|Aim of study: We aim at (i) developing a reference definition of mixed forests in order to harmonize comparative
research in mixed forests and (ii) briefly review the research perspectives in mixed forests.
Area of study: The definition is developed in Europe but can be tested worldwide.
Material and methods: Review of existent definitions of mixed forests based and literature review encompassing
dynamics, management and economic valuation of mixed forests.
Main results: A mixed forest is defined as a forest unit, excluding linear formations, where at least two tree species
coexist at any developmental stage, sharing common resources (light, water, and/or soil nutrients). The presence of
each of the component species is normally quantified as a proportion of the number of stems or of basal area, although
volume, biomass or canopy cover as well as proportions by occupied stand area may be used for specific objectives.

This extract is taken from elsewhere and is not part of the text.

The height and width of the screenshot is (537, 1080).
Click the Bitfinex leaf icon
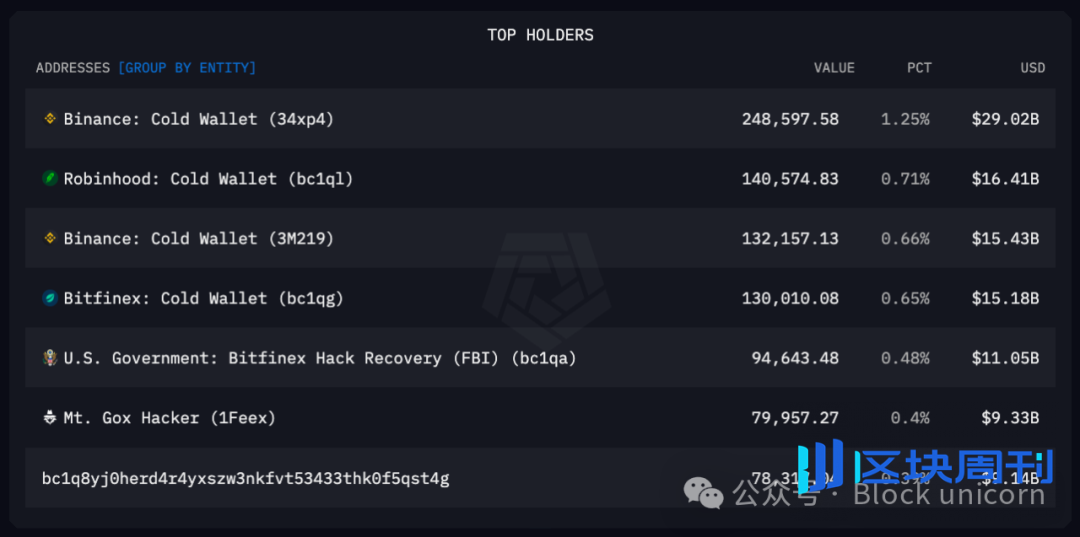(50, 298)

A variety of structures and patterns of mixtures can occur, and the interactions between the component species and
their relative proportions may change over time.
The research perspectives identified are (i) species interactions and responses to hazards, (ii) the concept of maximum
density in mixed forests, (iii) conversion of monocultures to mixed-species forest and (iv) economic valuation of
ecosystem services provided by mixed forests.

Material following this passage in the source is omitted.